In older women, conditions of sleepiness (known or newly recognized) include narcolepsy, idiopathic hypersomnia and hypersomnia due to other medical conditions. A careful history should distinguish the latter from other primary sleepiness conditions. The cognitive impairments include fatigue, tiredness, memory problems, poor concentration and coordination difficulties that may raise additional challenges in the elderly. Untreated patients have reduced quality of life, an increased risk for motor vehicle accidents and other injury [74]. Treatment often begins with optimizing other medical conditions and related medications, especially those with sedating features. Behavioral measures include protected sleep time and planned daytime naps and good sleep hygiene, as well as attention to social and occupational need. Careful assessment of stimulant use, in those already treated and when considering new medication, is necessary. These may include modafinil and other stimulants and sodium oxybate , or selected SSRIs for cataplexy [75,76,77].

Circadian Disorders

Menopause and Beyond

Advanced sleep phase disorder (ASPD), is thought to be rare in younger adults, though more likely to present in the elderly (both men and women), ranging from 1% and 7% of the population [78, 79]. Predisposing factors may include reduced light exposure (situational or relating to medical conditions such as cataracts) and a shortening of the circadian period with age.
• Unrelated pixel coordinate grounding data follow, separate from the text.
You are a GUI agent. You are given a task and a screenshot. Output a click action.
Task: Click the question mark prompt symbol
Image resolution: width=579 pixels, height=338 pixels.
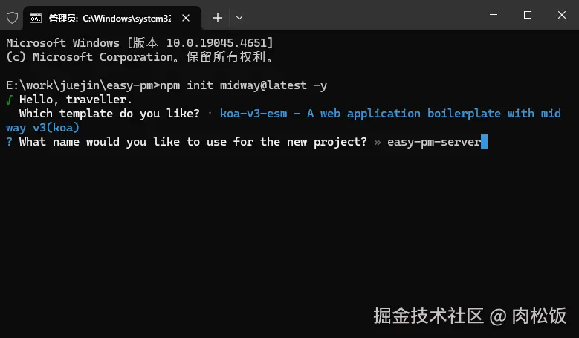pyautogui.click(x=9, y=142)

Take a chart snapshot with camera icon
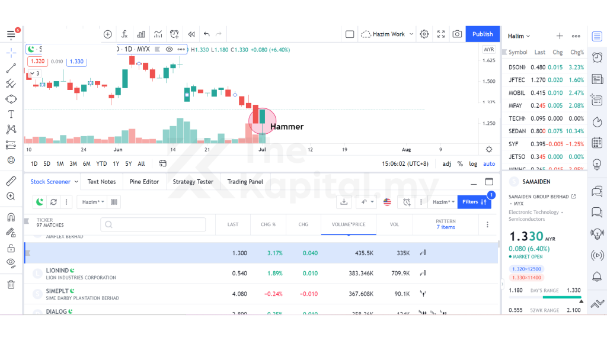click(457, 34)
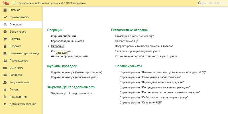The image size is (228, 114).
Task: Open the Номенклатура и склад section
Action: point(24,53)
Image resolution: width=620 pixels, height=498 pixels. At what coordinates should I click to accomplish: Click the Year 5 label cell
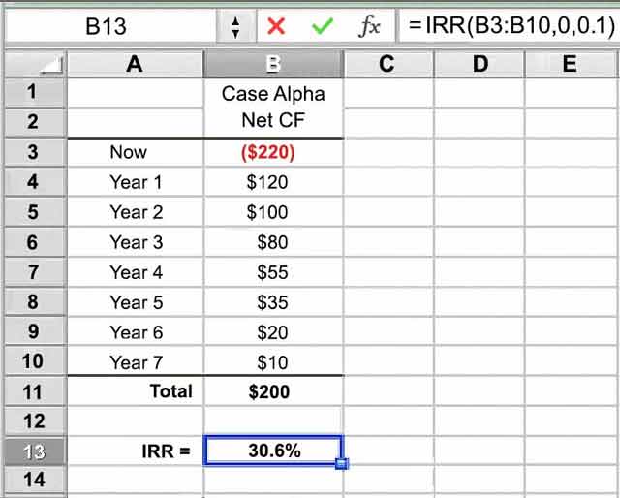(136, 302)
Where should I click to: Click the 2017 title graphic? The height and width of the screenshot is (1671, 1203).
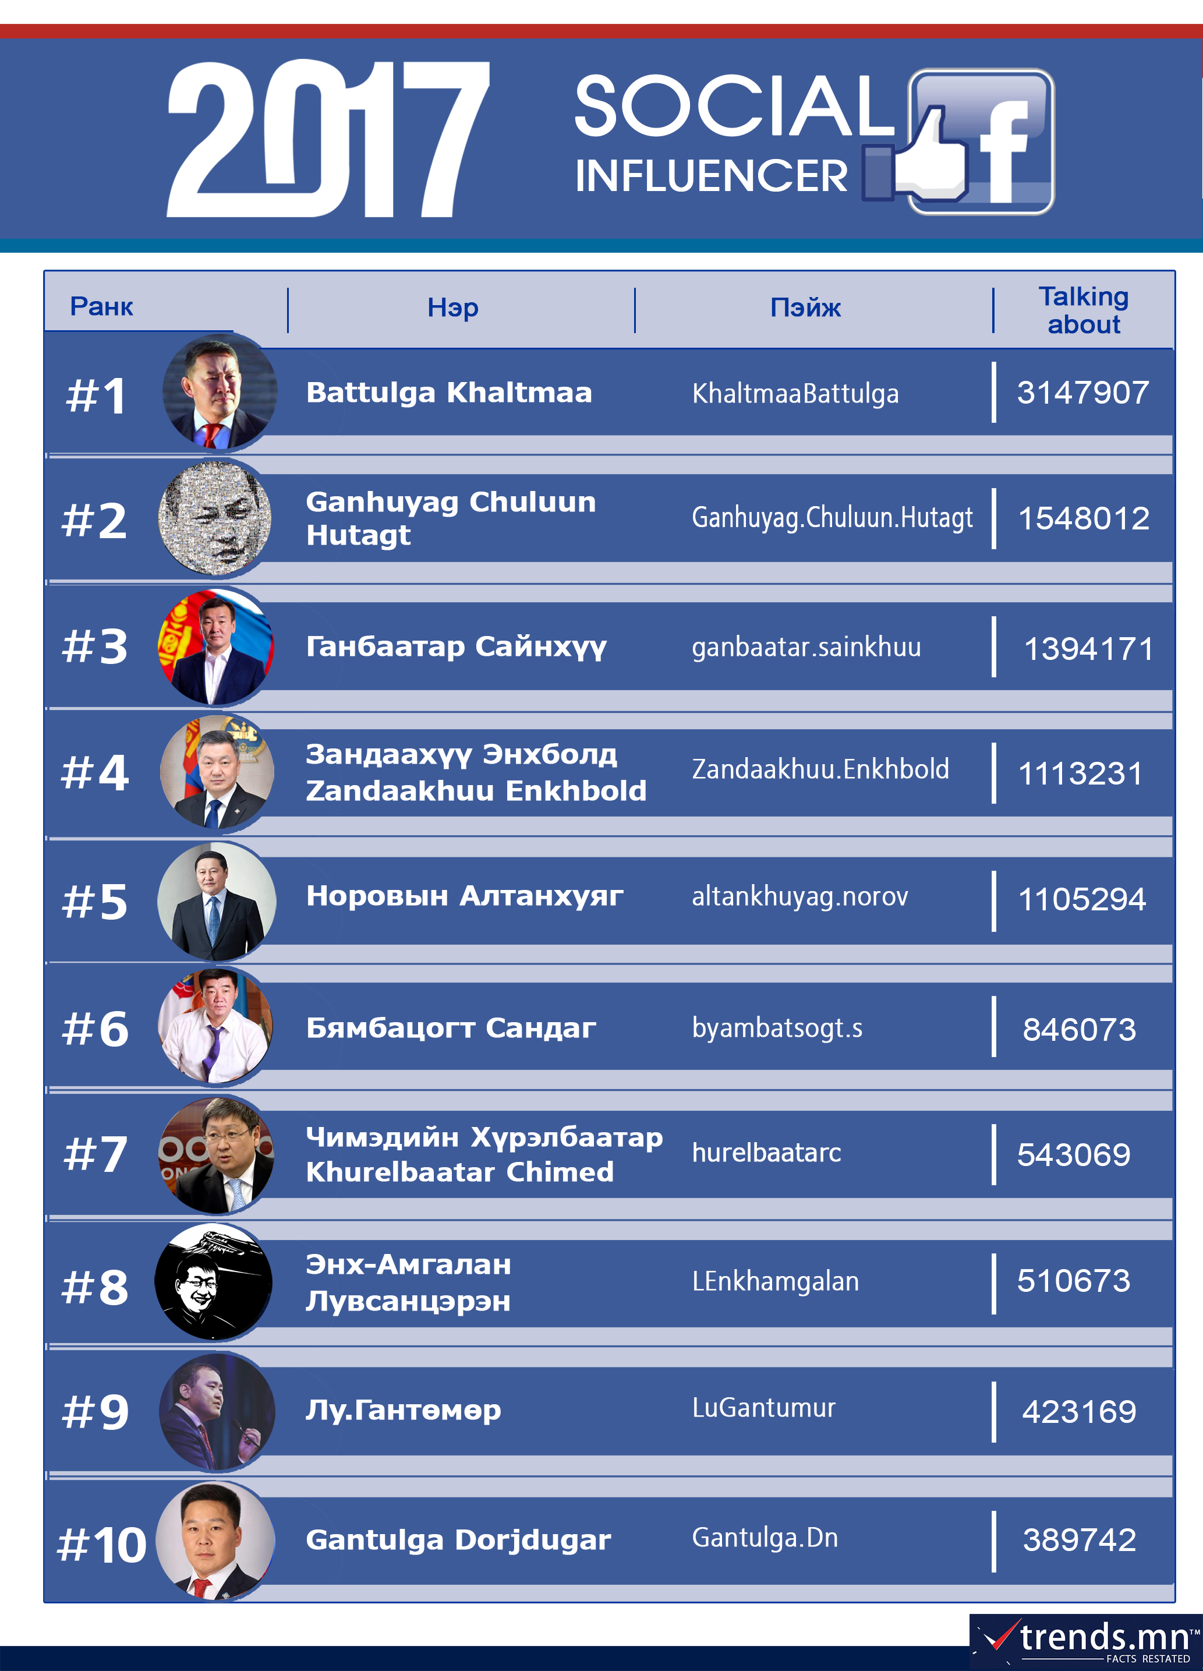pyautogui.click(x=328, y=139)
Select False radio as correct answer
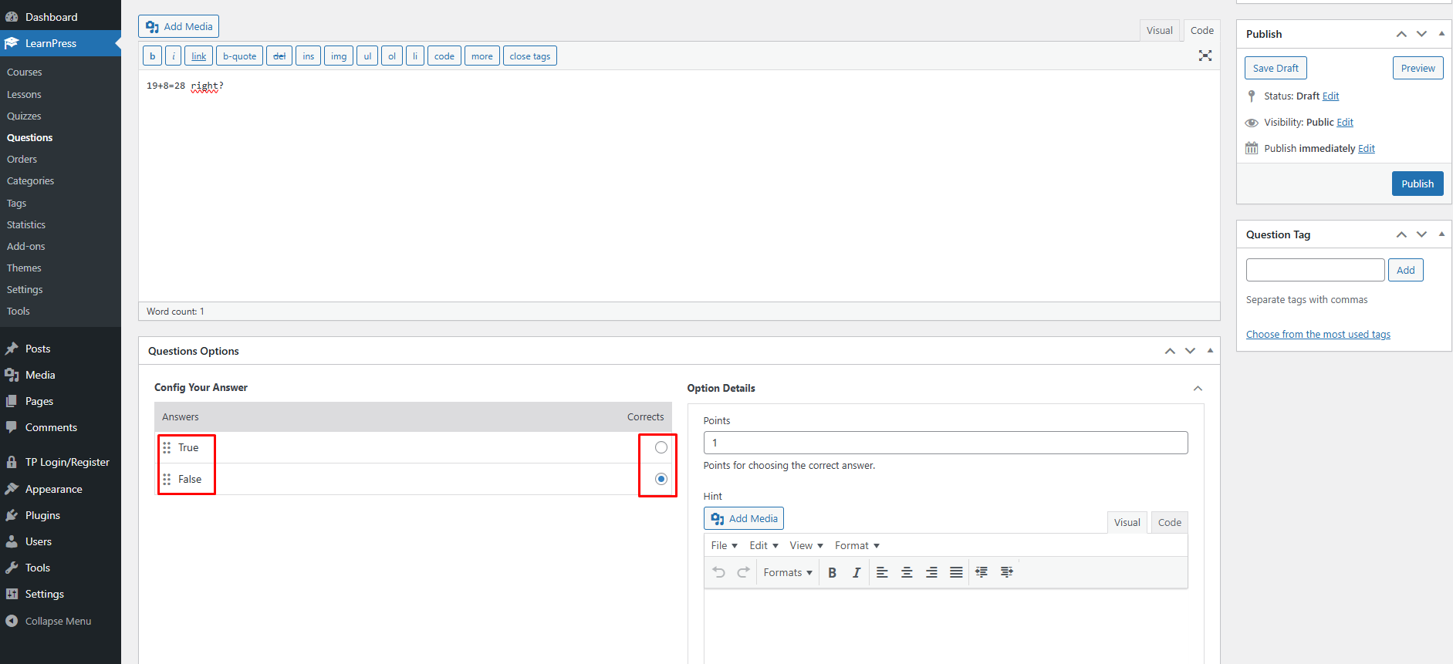The width and height of the screenshot is (1453, 664). [x=661, y=479]
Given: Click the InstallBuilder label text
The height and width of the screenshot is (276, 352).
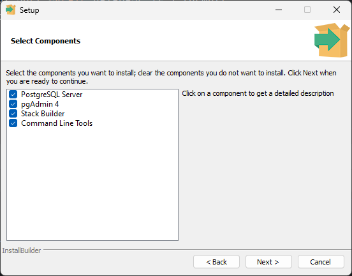Looking at the screenshot, I should [22, 250].
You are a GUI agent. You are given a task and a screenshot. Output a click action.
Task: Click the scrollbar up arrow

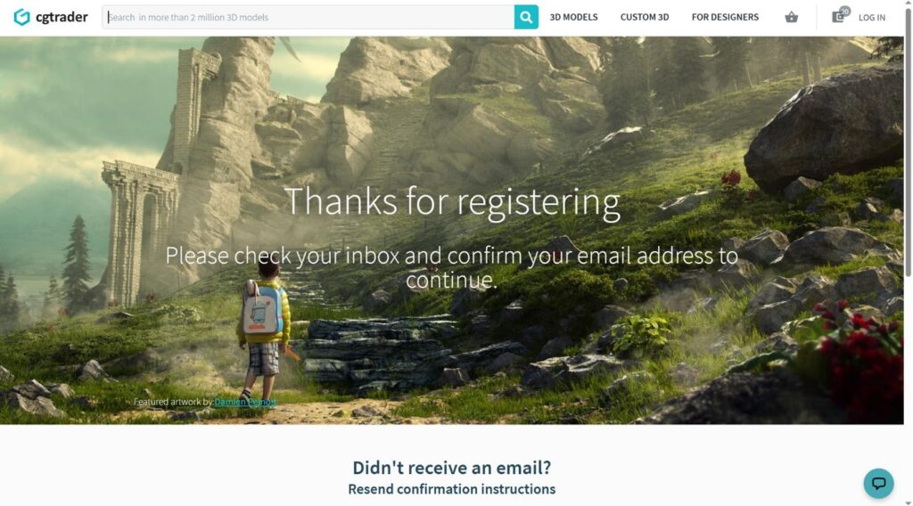909,4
Specific light exposure in the evening hours may be effective in some individuals [80]. The role of morning melatonin to shift bedtime later is unclear and may cause daytime sleepiness [81].

Another circadian rhythm noted in the elderly is irregular sleep-wake disorder (ISWD). The incidence, prevalence and gender differences are not clear. It is more likely to occur in those with dementia, as well as traumatic brain injury and mental retardation. Treatment generally focuses on behavioral measures with a multicomponent plan for light exposure, physical and social activity, meal times to support wakefulness, then low light and less stimulation later in the day. Naps are avoided [81, 82]. The response to melatonin is inconsistent, though may be more effective in the patient with a documented melatonin deficiency [83].

Parasomnias

Menopause and Beyond

REM sleep parasomnias include REM behavior disorder (RBD) and nightmare disorder. While rare, RBD is more frequent in middle and older adults, more common in men than in women (2:1) [84]. The risks of this condition relate to injury to the person or partner and treatment measures focus on environmental safety and medications in more severe cases. Monitoring for subsequent neurodegenerative disease is recommended as this condition is currently viewed as a prodromal manifestation.

Nightmare disorder may occur at any age, though is more prominent in women for most life stages. There is little data on prevalence overall and much of the literature is based on post-traumatic stress disorder and treatment response. Behavioral approaches may include image rehearsal therapy and relaxation techniques. Prazosin has been used for PTSD with good response, but the effectiveness for nightmare disorder is less clear [85].

Conclusion

The discussion of sleep disorders as an impactful field has been growing since the last edition of this book. There is a growing interest in the need for personalized medicine. This concept certainly suits the recognition of sleep disorders by gender, and in woman the additional impact of different life stages. While there are still many layers to further explore, the basic conclusions support that untreated sleep disorders have a sizeable impact on women’s health, and potentially the growing fetus. As studies offer better understanding of these disorders, and treatment options expand, the health care provider must stay current on the dialogue and consider sleep disorders screening as a basic element of good patient care beginning in childhood and well into the 80s and 90s. Subsequent chapters review these conditions in more detail to further expand the reader’s understanding that sleep disorders are not just sleep apnea, and even sleep apnea has many evolving layers.